News

Colleen has shared Mis armas se habían caído al suelo, the opening piece from her forthcoming album Libres antes del final, out March 20th via Thrill Jockey. Three insistent chords and a tentative melodic line surface through warm organ like a held breath released — a declaration of vulnerability that sets the tone for what Cécile Schott calls her most emotionally intense work.

Magic Tuber Stringband have announced Heavy Water, out May 22nd — their most expansive album yet, rooted in the ecological and human fallout of nuclear arms production in rural South Carolina. Lead single Tribute to the Angels draws on Hilda Doolittle’s wartime poetry and old-time fiddle tradition, its luminous harmonics hovering between folk memory and grief. Spring tour dates are forthcoming.

Darkly cinematic and compellingly unhurried, “laundry | blood” finds Whitney Johnson, Lia Kohl, and Macie Stewart at their most brooding — a slow-burn highlight from BODY SOUND. A live performance video directed by Derrick Alexander accompanies the single. The album arrives March 20th via International Anthem and the trio are perfomring live across the East Coast US, London’s Cafe OTO, and Europe this spring.

Recorded at Capitol Records in 1971, “10,000 Greyhounds” is a frantic, jangle-blues workout that sends Tommy into scats and the band into sprawling jams before spiraling into an ebullient pocket epic of blissed self-discovery. It’s the latest preview of Echo Park, the 91-year-old LA legend’s long-lost album, mixed and mastered by Jim O’Rourke and due March 27th.

With Stray Dogs, Hrishikesh Hirway opens a debut LP shaped by grief, memory, and the passage of time. The track — a gentle folk song co-written and performed with Iron & Wine’s Sam Beam — traces two packs: stray dogs in his mother’s Indian hometown and a group of teenage friends burning through a New Haven summer. Produced by Phil Weinrobe, In the Last Hour of Light arrives April 24th …

Filmed at The Lilliput Press in Dublin, Ye Vagabonds’ live performance of Mayfly finds Brían and Diarmuid Mac Gloinn joined by Alain McFadden on harmonium, synths and mandolin, Kate Ellis on cello, and Caimin Gilmore on double bass. Taken from their acclaimed album All Tied Together, it’s a warm, unhurried rendering of a song about loss, belonging, and the people who slip quietly away.

Tristan Allen has shared the video for Act III: Rite, the latest visual from Osni the Flare, out March 27th via RVNG Intl. The album — a creation myth spanning several acts — was built from toy instruments, ocarinas, and wordless vocals recorded in a Brooklyn apartment overlooking a cemetery. With each new video, Allen’s meticulous, puppet-threaded world of myth and fire comes further into view.

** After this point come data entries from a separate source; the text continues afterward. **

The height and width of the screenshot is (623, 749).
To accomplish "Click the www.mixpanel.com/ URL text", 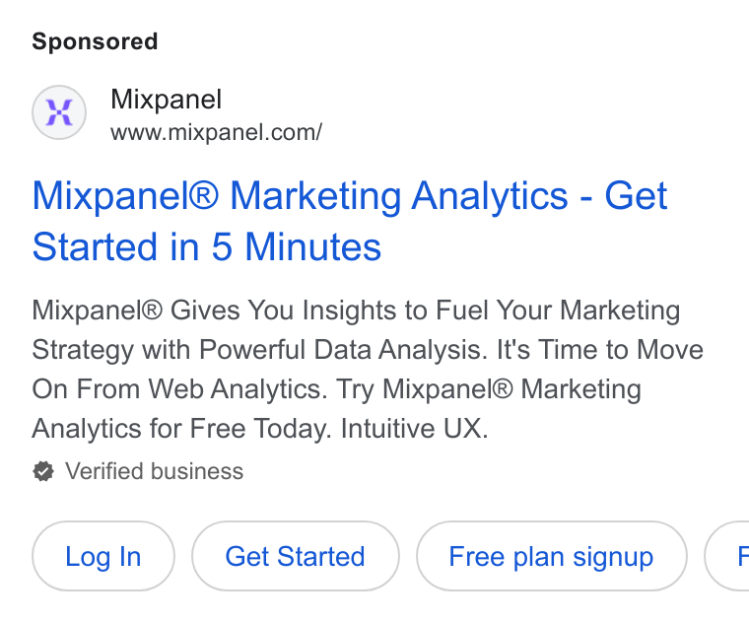I will click(x=217, y=132).
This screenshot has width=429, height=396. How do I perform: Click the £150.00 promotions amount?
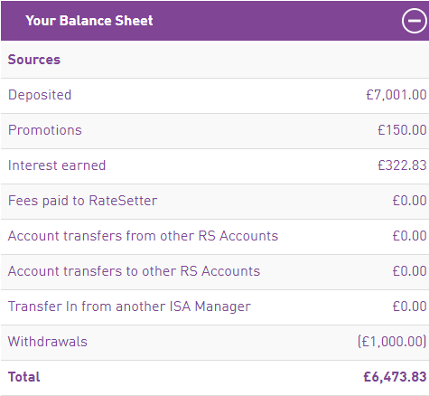(x=402, y=130)
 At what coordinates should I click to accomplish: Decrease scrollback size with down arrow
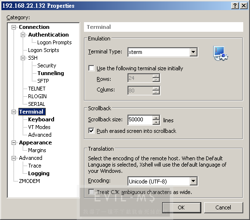(156, 122)
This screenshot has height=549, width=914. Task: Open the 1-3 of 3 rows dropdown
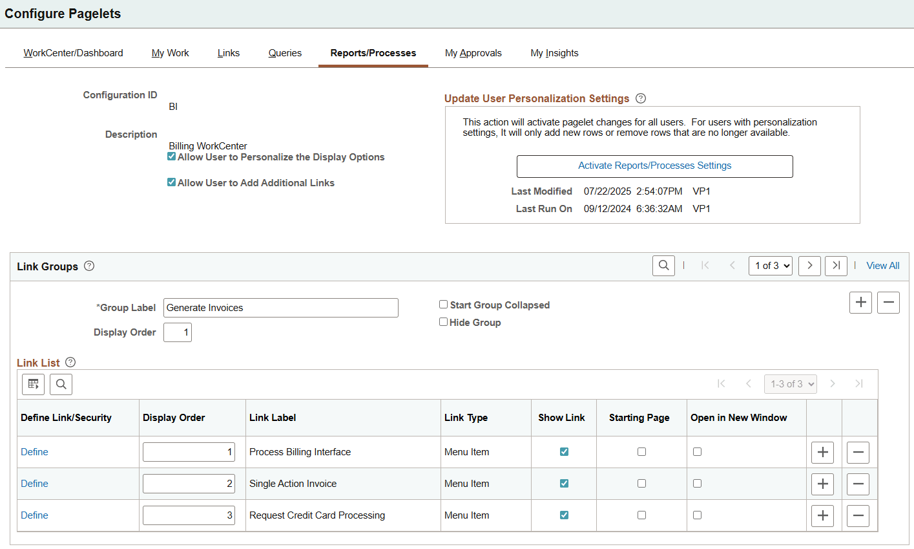pos(790,383)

Camille Camille returns with In A Song, a dusty and atmospheric new single out now via Labelman. Built around insistent train-like percussion and ambitious fingerpicking, the track sees Belgian singer-songwriter Camille Willemart leaning into psychedelic folk territory — restless, searching, and quietly assured. The first taste of an upcoming album, it’s an ode to doubt and the pull of new beginnings.

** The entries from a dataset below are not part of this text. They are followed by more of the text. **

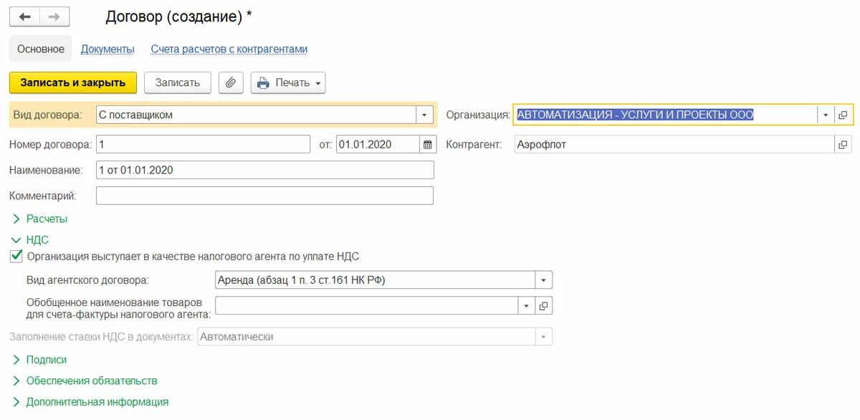Click the paperclip attach files icon
Viewport: 860px width, 420px height.
(x=231, y=82)
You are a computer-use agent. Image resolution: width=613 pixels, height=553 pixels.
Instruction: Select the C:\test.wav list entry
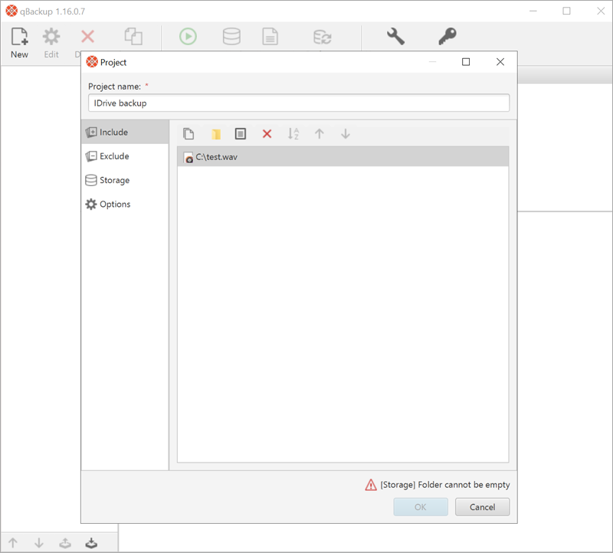coord(343,157)
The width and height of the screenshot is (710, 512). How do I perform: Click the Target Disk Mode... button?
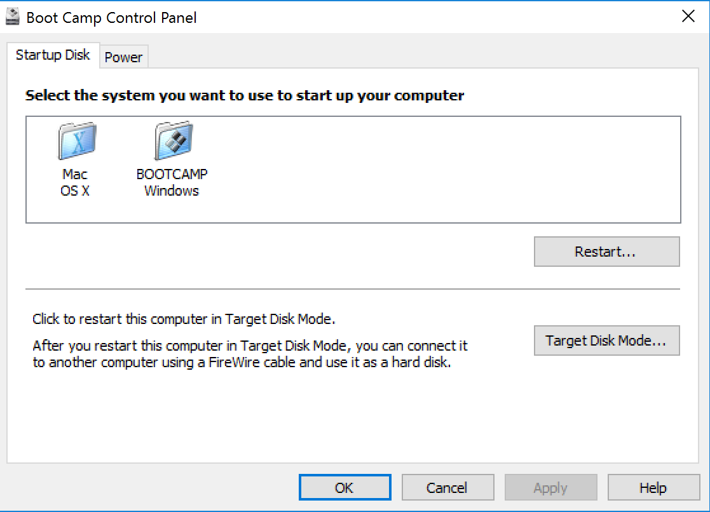tap(606, 340)
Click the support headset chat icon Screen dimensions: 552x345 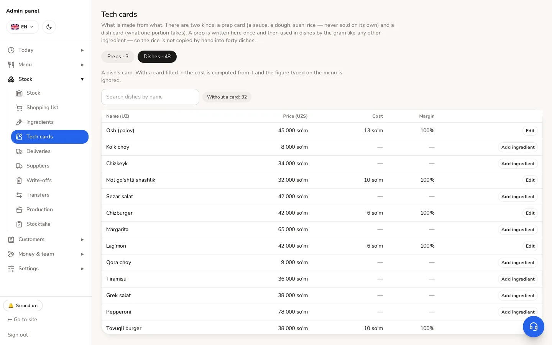(533, 327)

Grief can do strange things to a songwriter. For Alela Diane, the death of Portland folk legend Michael Hurley last year didn’t close a door — it flung one wide open. Who’s Keeping Time?, her seventh album and debut on Loose Music, arrives May 22nd as a communal, attic-recorded reckoning with time, memory, and the enduring pull of song. Listen to lead single ‘California’.

Juni Habel has shared the video for Stand So Still, the latest single from her upcoming third album Evergreen In Your Mind (out April 10th via Basin Rock). Shot by Malin Longva at Verdens Ende, Norway, the visuals match the song’s quiet ambiguity — a folk gem that opens like something ancient before drifting, on Habel’s voice alone, somewhere entirely its own.

Hen Ogledd have shared the video for End of the Rhythm, the final single from their new album DISCOMBOBULATED (out February 20th). Directed by James Hankins and rooted in the gaudy euphoria of early 90s rave visuals, it’s a fitting companion to what KLOF’s Thomas Blake calls “their most consistent, relevant and boundary-pushing record yet.” The band also announce an 8-hour London sound-ritual this June.

Abigail Lapell shares “Hazel,” the first single from forthcoming album Shadow Child — a nine-song cycle written during pregnancy after years of IVF and loss. Featuring Jill Barber, the track is a spare lullaby addressed to a child whose existence remains uncertain, its plucked guitar drifting through childhood imagery — sandcastles, snow angels, a name carried off on the summer air.